4 shots at fighting COVID

As the world grapples with the Omicron surge, health officials and vaccine makers such as Moderna are weighing the best approach for the ongoing fight against SARS-CoV-2. Here are four vaccination strategies under consideration: 

Booster doses of the current vaccines 

Data shows that a third mRNA dose is highly effective at preventing Omicron-related hospitalizations or urgent care visits, and that it offers more robust protection against infection. Studies are underway to understand how long that protection lasts, and what effect another booster dose would have. (Israel has already adopted this approach for people age 60 and above.) 

Omicron-specific boosters 

Because the variant is so dramatically mutated, some suspect an Omicron-specific vaccine—one that makes more durable antibodies against the strain—may be a better strategy. While John Moore, a virologist at Weill Cornell Medical College, says the need is not yet clear, it’s reasonable to stockpile them for a worst-case scenario, like Omicron taking a more virulent form, he says. 
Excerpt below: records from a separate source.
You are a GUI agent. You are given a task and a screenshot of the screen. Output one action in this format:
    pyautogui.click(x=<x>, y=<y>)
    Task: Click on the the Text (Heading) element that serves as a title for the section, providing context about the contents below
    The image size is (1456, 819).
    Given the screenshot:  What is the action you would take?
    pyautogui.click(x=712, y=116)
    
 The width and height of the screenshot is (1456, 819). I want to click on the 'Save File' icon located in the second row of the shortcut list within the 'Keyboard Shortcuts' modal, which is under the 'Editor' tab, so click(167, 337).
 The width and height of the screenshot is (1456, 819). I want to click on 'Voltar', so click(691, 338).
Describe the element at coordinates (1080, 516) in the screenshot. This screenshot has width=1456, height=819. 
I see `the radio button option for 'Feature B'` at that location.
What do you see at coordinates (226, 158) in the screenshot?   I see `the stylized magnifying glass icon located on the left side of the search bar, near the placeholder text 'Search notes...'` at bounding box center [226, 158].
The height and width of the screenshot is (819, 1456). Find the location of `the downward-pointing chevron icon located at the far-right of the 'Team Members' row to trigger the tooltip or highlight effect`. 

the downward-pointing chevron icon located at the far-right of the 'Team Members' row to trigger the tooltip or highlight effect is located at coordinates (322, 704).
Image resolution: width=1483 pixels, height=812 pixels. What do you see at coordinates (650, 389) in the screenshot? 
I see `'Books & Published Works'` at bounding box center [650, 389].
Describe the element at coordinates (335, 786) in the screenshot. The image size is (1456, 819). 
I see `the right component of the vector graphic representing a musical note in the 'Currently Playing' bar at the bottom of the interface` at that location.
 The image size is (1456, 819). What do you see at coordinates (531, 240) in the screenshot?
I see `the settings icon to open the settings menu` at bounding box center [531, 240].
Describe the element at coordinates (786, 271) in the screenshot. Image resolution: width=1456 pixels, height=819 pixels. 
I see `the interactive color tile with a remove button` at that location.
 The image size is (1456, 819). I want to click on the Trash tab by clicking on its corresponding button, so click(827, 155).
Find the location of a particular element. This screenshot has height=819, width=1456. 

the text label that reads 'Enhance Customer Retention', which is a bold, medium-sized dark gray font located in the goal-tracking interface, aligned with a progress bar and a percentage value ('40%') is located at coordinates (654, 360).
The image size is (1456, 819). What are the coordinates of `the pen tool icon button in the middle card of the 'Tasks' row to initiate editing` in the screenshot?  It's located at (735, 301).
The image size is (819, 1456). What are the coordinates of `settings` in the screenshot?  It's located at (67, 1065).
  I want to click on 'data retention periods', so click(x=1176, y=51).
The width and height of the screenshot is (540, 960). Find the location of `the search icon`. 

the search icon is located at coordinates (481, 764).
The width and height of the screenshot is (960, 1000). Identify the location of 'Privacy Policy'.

Hybrid, or multivalent, boosters 

To many tracking the virus, Omicron came out of left field. It didn’t evolve from Delta, the previously dominant strain. And the next variant may not spring from Omicron. For that reason, some, including Moderna CEO Bancel, think it may be better to make a booster that offers broader protection, targeting both Omicron and the original strain. 

Variant-proof vaccines 

Why chase variants if we can beat them all with a single variant-proof or pan-coronavirus shot? It won’t happen in 2022. But the Coalition for Epidemic Preparedness Innovations (CEPI) has committed $200 million into such efforts. Says CEPI director of vaccine R&D Melanie Saville: “We’d like to get to a situation that rather than the virus being one step ahead of us, we will be ahead of the virus.” 

This article appears in the February/March issue of Fortune with the headline, “Behind the COVID battle lines.”